(Pixel coordinate grounding data)
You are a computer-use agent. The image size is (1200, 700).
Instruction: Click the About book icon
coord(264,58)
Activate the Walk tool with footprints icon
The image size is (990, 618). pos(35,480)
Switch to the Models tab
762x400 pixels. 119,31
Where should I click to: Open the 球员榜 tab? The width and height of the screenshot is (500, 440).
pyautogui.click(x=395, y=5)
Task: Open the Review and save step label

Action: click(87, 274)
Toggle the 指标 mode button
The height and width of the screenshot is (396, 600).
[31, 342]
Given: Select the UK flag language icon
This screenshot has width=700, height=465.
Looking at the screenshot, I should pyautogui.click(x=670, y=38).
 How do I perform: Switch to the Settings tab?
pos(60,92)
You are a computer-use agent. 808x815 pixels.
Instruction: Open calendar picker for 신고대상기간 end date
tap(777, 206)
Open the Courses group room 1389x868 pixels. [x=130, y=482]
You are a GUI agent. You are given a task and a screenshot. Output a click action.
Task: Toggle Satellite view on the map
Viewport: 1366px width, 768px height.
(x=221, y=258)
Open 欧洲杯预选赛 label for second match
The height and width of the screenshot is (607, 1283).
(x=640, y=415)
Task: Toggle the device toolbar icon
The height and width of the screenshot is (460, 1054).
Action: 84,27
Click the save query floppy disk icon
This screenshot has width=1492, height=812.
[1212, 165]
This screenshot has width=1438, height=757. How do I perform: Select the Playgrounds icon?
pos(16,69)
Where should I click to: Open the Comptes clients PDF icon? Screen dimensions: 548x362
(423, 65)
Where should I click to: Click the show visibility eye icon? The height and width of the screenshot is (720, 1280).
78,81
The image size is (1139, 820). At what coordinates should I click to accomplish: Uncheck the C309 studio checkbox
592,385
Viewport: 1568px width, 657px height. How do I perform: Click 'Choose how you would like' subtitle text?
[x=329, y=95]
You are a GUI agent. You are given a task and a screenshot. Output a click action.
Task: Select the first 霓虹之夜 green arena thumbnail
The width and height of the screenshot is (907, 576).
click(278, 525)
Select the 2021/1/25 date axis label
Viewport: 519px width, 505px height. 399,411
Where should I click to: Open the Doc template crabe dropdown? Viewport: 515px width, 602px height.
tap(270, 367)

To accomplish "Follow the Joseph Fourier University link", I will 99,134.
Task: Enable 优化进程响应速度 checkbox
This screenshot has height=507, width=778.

*YOUR GOAL:*
Show me all lines in the records that contain "computer".

*COMPLETED EXERCISE:*
You are a computer-use agent. The image size is (1200, 700).
You are a computer-use agent. 808x815 pixels.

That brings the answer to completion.